* BEGIN QUOTED TEXT *
Home-Assistant on the NSPanel Pro

Running Home-Assistant on the NSPanel Pro

After a few days of playing with the NSPanel Pro, I decided I wanted to integrate it more closely with Home-Assistant and Node-red. Whilst the Sonoff didn’t quite have the polish of the Violet, I knew that as it was based on Android, the OS was infinitely more open and able to run a myriad of apps. I began searching for a way to hack the panel. It didn’t take me to long to stumble upon several posts and tutorials by Blakadder. He was already a good few steps ahead of me. In summary, you essentially connect to the panel using ADB, sideload a variety of apps to the device’s storage, and then one by one, run them, until you’re in a position to run Home-Assistant.

Home-Assistant running on the NSPanel Pro
Home-Assistant running on the NSPanel Pro
Another Home-Assistant Screen
Another Home-Assistant Screen

Installing APKs to the Panel

I installed ADB using Chocolatey. This is just the best package manager for windows. I prefer it to winget. The command was simply

choco install adb -y

I already had the IP address of the panel from my router’s dhcp server. It was simply a case of using powershell and the command:

ADB connect ip.address.of.panel

For me, as I’d been using ADB previously to speak with my Nvidia Shield, I didn’t need to set any ports up. All you need to do is make sure you ‘cd’ into the folder where you have your various downloaded apk’s and go from there. Blakadder did go through some other steps, in case you were unable to connect via ADB but for me it was seamless. Once connected, I went through the rest of the commands in order. I don’t want to list them all out here, feel free to go through his tutorial which can be found on his blog here. I think recently a host of youtubers have also cottoned on and made a variety of videos outlining the steps.

The only points I would like to make are that on one of the commands, I needed to amend the script slightly, as the location of the file it referred to, was in a different folder. I can’t quite remember the exact step, it’s been a few weeks already, but it was just a case of either moving the files into the location referenced in the script, or amending the script slightly to match the original location of the files. Blakadder might have already fixed that up, so YMMV.

Additional Apps needed
Additional Apps needed

Additional settings

I went through a few things to enable the panel to be more user friendly. In the settings I enabled the traditional Android navigation buttons, turned off the screen saver / screen dim / screen lock. I uninstalled whatever wasn’t needed. I also turned off the clicking noise (navigation) as that was getting on my nerves. I subsequently found a way to increase the actual font size, which I didn’t know about until after I took the screen shots, so keep that in mind when you’re looking at the photos!

How Small?
How Small?

Adding Home-Assistant

When deciding what flavor of Home-Assistant to use, I decided to go for the traditional companion app. I’ve never messed around with Kiosk or any of the other “skins” but I wanted to see if I could actually connect everything up first. I downloaded the apk from here (choose the latest version), and then ‘adb pushed’ it to the panel. Once installed, I was looking at the Home-Assistant login screen. Despite it’s small size, it was very useable (increasing the font size in Advanced System Settings helped here). The panel is responsive, bright and the text is sharp, making everything easily legible. My phone camera does not do this justice!
* END QUOTED TEXT *
* BEGIN ENTRIES *
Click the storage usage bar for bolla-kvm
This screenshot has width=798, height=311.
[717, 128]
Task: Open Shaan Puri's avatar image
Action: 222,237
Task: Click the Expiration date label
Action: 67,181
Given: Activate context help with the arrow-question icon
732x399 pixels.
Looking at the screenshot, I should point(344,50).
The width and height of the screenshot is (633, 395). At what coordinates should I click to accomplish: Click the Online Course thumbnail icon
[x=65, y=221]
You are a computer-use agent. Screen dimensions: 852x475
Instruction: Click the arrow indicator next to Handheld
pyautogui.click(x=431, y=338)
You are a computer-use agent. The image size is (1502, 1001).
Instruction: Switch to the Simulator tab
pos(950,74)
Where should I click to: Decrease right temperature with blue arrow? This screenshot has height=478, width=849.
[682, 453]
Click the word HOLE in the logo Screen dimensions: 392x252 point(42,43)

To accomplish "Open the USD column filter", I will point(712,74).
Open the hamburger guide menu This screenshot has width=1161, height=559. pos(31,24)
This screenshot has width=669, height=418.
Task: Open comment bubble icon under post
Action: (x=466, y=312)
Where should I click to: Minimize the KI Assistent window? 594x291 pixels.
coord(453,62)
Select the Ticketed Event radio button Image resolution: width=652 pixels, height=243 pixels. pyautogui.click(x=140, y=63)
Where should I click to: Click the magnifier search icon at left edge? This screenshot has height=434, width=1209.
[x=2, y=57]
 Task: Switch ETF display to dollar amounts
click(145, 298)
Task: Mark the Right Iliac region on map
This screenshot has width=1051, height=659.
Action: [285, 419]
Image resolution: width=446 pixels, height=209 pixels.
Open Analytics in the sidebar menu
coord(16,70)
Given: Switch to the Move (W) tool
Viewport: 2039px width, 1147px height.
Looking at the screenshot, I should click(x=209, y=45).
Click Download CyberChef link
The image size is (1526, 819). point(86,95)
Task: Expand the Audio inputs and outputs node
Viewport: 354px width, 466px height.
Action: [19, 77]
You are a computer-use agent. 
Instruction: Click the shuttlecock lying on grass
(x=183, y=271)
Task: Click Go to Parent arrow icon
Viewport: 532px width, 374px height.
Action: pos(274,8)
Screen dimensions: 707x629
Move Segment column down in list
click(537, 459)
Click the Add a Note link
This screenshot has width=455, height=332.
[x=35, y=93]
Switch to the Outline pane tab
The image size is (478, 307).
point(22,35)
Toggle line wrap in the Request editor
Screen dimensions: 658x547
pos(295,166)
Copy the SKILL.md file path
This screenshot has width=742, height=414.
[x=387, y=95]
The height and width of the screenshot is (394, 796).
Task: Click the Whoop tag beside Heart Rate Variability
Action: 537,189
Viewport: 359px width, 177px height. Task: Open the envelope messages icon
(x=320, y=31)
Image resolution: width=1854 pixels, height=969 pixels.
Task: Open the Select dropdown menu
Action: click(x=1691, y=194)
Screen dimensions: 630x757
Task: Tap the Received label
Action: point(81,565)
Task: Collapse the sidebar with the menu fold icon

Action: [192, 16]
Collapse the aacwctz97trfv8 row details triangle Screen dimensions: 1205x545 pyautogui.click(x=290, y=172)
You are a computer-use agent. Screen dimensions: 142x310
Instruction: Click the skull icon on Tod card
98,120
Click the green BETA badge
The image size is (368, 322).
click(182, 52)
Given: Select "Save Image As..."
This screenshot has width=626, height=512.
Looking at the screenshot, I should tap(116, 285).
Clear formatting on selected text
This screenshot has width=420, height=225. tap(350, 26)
* END ENTRIES *
CHALLENGES
A. From the NSPanel Pro article, list each feature that the writer turned off on the panel.
B. Please retype the rows from the line holding "Where should I click to: Minimize" through the line holding "Select the Ticketed", inclusive.

TASK SOLUTIONS
A.
screen saver
screen dim
screen lock
clicking noise (navigation)

B.
Where should I click to: Minimize the KI Assistent window? 594x291 pixels.
coord(453,62)
Select the Ticketed Event radio button Image resolution: width=652 pixels, height=243 pixels. pyautogui.click(x=140, y=63)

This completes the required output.